Combien de mots seront inscrits sur la palissade ?

A. P / Au moins 140. Mais il en restera plus de 13 800 à utiliser, ça laisse du choix !

Pourquoi avoir choisi de décliner ce projet artistique ici, à Massy-Europe ?

A. P / Massy accueille plus de 24 nationalités différentes. Le concept des mots étrangers a une résonnance cosmopolite, sans en avoir l’air. Comme cette ville. Et l’original était sur le port de Marseille. Massy-Europe est un port aussi à sa façon. C’est un nœud de circulation, une gare TGV, l’aéroport d’Orly n’est pas loin, il y a des arrivées, des départs. Et la mer compte beaucoup pour moi, je suis d’origine Corse.

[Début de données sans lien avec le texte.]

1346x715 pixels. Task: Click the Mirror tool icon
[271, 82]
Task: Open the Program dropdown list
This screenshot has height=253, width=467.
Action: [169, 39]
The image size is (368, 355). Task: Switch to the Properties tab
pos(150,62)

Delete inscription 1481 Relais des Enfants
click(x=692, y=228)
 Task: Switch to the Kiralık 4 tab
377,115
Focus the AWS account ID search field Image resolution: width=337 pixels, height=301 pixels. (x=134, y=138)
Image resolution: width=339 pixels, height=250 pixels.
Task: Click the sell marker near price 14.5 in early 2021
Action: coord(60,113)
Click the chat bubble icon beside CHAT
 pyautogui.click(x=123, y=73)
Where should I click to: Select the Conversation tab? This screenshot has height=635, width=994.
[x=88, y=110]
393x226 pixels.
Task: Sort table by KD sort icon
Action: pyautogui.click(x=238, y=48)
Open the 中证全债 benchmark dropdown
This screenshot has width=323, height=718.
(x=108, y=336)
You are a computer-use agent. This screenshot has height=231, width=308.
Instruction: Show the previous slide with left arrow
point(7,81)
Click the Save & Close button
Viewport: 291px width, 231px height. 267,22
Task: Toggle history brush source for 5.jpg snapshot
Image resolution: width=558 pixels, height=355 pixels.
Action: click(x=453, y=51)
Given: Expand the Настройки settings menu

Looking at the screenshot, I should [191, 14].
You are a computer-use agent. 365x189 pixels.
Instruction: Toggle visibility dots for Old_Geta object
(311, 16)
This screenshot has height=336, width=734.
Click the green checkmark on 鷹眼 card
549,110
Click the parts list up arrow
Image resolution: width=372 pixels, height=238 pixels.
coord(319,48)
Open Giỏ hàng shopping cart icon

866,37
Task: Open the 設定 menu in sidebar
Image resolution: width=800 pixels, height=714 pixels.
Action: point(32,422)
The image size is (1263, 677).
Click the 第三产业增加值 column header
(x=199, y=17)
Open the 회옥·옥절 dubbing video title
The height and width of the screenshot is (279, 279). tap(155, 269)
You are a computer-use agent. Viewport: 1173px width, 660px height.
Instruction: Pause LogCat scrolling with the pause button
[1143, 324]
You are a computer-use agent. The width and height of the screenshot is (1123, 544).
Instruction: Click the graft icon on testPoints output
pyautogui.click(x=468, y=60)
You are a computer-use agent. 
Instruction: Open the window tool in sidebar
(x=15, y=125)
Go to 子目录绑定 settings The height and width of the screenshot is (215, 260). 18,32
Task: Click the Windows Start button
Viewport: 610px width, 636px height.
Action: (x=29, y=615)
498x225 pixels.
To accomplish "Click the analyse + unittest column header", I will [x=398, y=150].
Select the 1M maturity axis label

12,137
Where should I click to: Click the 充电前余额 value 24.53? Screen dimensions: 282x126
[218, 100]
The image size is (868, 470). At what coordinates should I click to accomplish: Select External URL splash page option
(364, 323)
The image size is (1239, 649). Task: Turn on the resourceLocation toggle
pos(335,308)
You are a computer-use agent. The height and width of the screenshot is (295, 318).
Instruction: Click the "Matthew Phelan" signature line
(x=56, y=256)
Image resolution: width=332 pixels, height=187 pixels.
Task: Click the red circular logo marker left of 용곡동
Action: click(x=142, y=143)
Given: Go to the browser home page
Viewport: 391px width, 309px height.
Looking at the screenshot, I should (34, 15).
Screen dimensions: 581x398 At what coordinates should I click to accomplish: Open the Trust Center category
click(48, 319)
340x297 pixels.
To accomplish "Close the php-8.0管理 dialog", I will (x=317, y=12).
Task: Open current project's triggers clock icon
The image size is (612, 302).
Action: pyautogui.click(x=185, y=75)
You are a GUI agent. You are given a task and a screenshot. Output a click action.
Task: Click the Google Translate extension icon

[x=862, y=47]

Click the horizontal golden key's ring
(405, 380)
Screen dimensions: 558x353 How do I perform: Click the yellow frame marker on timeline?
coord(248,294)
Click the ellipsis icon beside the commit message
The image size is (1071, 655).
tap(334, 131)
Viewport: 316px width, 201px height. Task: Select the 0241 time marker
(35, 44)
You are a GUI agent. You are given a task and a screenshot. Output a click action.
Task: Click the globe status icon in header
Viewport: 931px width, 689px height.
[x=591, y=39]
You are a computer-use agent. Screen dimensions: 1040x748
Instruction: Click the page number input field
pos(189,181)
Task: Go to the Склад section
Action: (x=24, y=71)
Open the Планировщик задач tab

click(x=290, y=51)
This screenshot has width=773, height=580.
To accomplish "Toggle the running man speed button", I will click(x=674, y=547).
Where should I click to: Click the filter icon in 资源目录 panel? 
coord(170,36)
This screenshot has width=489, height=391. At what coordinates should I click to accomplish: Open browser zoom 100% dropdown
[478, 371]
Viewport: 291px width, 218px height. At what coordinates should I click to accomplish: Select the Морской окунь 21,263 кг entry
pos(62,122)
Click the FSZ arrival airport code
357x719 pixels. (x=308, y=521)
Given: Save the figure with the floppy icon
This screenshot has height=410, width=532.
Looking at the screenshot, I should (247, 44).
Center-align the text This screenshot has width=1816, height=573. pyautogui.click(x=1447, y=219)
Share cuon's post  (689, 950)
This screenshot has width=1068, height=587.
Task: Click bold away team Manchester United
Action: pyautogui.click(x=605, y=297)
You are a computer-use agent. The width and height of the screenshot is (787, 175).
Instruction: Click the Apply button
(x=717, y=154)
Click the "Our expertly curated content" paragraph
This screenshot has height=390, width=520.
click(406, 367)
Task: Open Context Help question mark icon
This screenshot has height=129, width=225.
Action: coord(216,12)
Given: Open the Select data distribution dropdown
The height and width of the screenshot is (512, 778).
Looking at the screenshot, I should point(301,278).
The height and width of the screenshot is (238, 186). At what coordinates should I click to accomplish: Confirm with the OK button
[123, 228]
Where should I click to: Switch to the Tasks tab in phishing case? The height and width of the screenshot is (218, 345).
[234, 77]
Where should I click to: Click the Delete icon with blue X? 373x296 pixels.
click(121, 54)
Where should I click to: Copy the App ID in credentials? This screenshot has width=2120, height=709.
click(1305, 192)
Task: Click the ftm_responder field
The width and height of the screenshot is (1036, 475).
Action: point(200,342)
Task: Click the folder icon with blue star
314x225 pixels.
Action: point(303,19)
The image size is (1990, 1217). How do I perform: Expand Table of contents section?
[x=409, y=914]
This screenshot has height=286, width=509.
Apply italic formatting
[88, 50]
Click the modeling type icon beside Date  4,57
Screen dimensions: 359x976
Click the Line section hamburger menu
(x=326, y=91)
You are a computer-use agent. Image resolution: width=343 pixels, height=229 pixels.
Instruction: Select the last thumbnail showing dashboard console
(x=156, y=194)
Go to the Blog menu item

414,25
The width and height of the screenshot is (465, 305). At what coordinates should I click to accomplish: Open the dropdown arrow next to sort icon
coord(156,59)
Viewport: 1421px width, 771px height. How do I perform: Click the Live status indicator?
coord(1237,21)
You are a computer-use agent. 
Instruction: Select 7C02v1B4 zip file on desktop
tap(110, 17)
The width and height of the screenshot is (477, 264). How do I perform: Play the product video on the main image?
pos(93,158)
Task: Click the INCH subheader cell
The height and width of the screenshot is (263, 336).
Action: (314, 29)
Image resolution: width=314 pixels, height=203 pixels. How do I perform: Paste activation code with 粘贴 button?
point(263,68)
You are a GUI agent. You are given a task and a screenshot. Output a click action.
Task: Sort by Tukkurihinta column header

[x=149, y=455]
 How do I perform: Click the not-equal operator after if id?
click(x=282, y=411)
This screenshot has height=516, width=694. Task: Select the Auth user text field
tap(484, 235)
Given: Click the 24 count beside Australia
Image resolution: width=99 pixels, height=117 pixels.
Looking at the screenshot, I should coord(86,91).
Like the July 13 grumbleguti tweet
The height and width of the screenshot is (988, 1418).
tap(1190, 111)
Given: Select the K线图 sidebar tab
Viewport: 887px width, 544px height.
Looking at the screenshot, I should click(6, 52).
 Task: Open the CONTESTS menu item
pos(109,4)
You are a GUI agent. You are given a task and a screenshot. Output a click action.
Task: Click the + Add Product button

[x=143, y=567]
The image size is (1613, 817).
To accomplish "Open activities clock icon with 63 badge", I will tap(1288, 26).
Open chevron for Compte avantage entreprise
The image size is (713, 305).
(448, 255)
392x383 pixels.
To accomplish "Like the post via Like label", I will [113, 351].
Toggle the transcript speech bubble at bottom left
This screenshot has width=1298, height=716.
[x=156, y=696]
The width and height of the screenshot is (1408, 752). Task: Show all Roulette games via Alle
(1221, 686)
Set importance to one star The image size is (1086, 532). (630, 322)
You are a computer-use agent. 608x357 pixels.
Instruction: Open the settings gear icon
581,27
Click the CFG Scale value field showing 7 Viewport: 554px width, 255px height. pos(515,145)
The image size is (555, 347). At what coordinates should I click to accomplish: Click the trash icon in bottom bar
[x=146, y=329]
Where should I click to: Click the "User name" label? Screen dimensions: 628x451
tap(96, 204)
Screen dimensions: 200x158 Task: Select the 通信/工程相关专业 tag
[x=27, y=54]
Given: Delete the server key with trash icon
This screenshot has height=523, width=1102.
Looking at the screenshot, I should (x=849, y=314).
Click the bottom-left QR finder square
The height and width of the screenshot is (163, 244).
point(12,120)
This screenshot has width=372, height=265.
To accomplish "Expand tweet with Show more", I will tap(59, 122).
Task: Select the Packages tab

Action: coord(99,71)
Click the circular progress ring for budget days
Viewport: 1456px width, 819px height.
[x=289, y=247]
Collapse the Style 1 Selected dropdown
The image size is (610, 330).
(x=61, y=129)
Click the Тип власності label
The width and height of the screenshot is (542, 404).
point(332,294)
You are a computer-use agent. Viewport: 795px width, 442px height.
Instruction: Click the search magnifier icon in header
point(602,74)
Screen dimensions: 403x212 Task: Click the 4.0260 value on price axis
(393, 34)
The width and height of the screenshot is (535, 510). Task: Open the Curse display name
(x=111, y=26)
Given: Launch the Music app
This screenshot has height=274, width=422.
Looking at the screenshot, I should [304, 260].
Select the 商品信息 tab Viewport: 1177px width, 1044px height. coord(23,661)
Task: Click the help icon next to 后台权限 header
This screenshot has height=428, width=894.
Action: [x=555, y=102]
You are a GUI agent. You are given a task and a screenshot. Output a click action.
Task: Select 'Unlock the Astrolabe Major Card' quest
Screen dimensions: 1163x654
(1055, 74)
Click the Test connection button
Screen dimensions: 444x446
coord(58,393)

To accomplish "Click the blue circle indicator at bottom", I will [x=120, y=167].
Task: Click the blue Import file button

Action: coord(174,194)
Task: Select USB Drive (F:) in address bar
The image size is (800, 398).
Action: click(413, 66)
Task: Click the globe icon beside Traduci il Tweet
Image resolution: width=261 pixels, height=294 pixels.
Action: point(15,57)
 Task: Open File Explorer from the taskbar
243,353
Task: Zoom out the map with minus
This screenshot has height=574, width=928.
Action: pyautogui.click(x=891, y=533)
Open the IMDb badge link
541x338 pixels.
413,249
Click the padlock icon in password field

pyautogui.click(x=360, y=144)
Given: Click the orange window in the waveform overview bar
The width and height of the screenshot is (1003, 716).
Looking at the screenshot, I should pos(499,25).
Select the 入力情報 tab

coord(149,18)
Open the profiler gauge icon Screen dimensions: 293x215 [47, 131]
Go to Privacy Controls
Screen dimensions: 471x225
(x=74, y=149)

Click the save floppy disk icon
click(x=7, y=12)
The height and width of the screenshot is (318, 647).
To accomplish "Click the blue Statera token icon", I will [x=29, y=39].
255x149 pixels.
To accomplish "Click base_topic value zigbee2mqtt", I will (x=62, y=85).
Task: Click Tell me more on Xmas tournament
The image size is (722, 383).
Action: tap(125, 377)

Un mot sur vos prochains projets ?

A. P / Il y a toujours l’installation « Mon nom est personne », qui traite de l’anonymat et qui est composée avec des œuvres d’inconnus. Elle poursuit sa vie et la collection continue de s’agrandir. Je prépare aussi un projet qui s’intéressera également à la construction de son identité, avec le vin, marqueur culturel fort. C’est le public qui écrira des mots avec des bouteilles qui seront comme des pixels pour former des lettres.

« La langue est un lieu d’hospitalité des mots et s’enrichit de cette hospitalité »

Alexandre Périgot

[1] Musée des civilisations d’Europe et de Méditerranée.